■ **Document passage**

--- begin ---

As anyone who has spent a significant amount of time there does, I threatened leaving New York City often during my tenure. Like a kid loudly plotting to run away from home I made my intentions known, killing countless cocktail party conversations, souring enthusiasts, responding with a disproportionate passion to rhetorical questions, such as, “Don’t you fucking love this place?”
I did. At first Then it became a love-hate. And then it turned into a hate-fuck. And it cycled through that for 20 years, and then just when it looked like nothing would ever change, my childhood best friend told me that having a baby in the city was easy, like wearing a chubby purse, so Billy and I decided to go for it and SURPRISE, we got twins, which is more like being the purse that someone has stuffed multiple chubby babies into.
Last March our kids turned two and we had to get the f out of the city, even though our freelance jobs dictated that NYC was the Money Place. The Place where you Get Money. "We'll start online businesses" we said, all too confidently. "Let's just travel. As much as we can. Until they have to start school."
We figure we've got about 3 more years.
So in July we packed up our shit and drove to the Northwoods of Wisconsin, scene of the summers of my youth, but not before buying a ticket out come January, to Morocco and then to Spain, and Portugal, and then to who knows where because… why?

--- end ---

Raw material
--- begin ---

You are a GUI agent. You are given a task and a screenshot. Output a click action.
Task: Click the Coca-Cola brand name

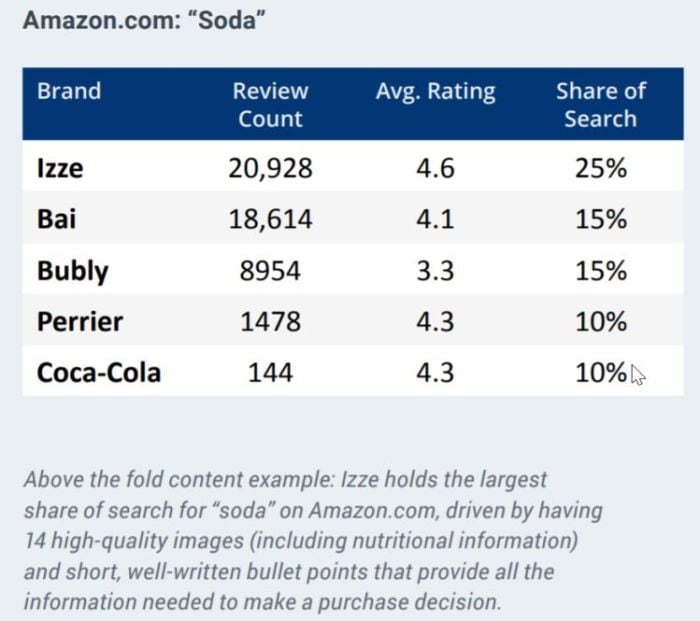click(x=99, y=372)
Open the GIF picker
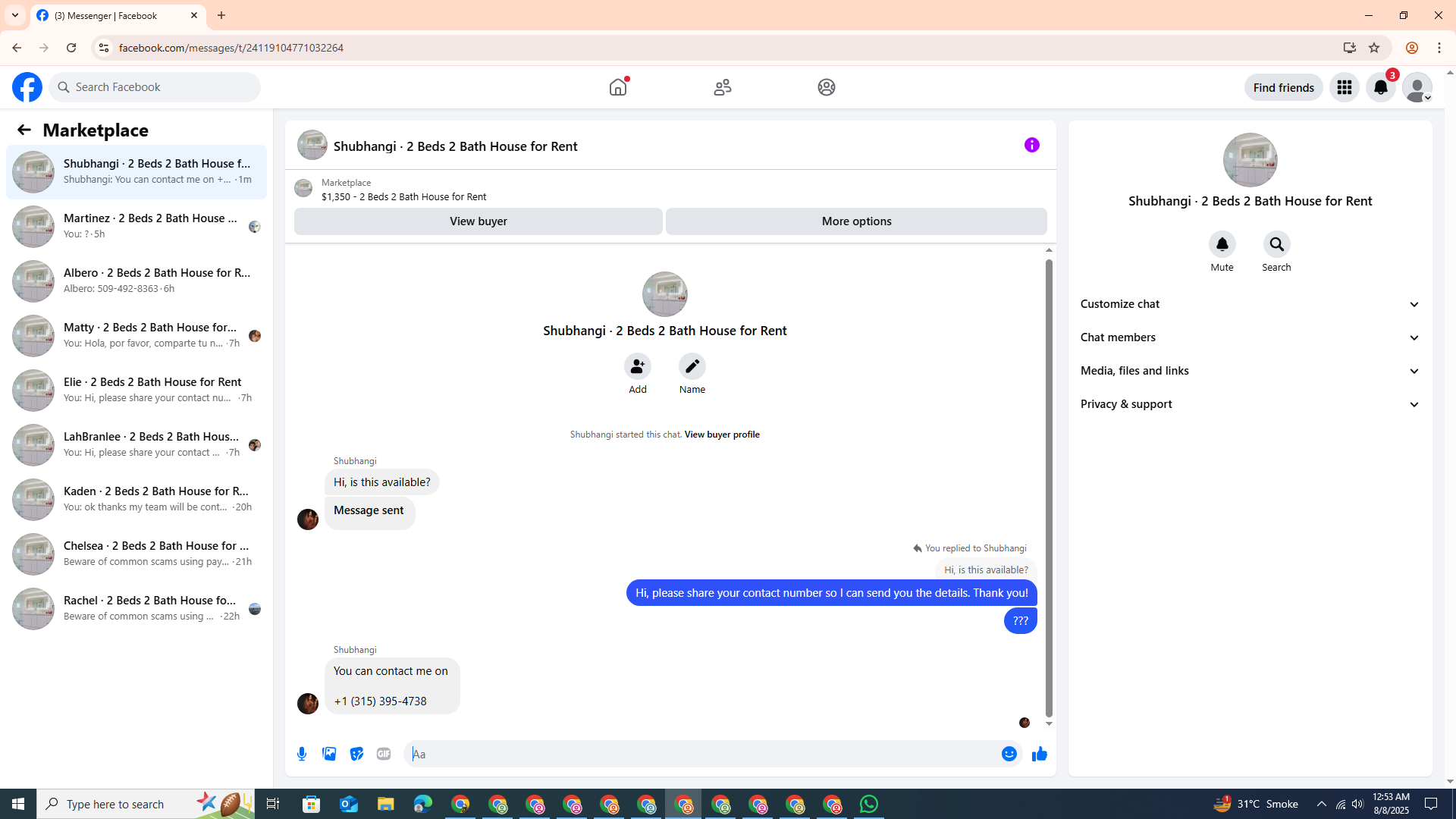This screenshot has height=819, width=1456. [x=384, y=754]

--- end ---

■ **Set problem**
Continue the essay about leaving New York City to travel with young twins, picking up right after its final sentence. You won't need the material for this.

■ **Final result**
Because if I was going to finally leave the 5-ringed-burough-shit-show I needed to have a good story to tell?
Which is fine and all, narcissism aside, but it does become a bit more questionable with these 2-year-olds involved. Are we fucking them up? We put them in a daycare up here until we leave in January and they actually like school. Who likes school? They will probably never feel this way about school again and yet it's, “Sorry kids, say bye-bye to your friends and the pet guinea pig and picture day, Mommy wants to explore.” Wasn’t that right taken away from me when I decided to have kids?
Again, just to be clear, I did only decide to have one kid...
So we fly out in a month. Billy and I swerve between being giddy with panic and just so fucking tired. One thing is for certain tough, there aren't three other people in this universe that I'd rather dive into the abyss with. Here's hoping the abyss is cool.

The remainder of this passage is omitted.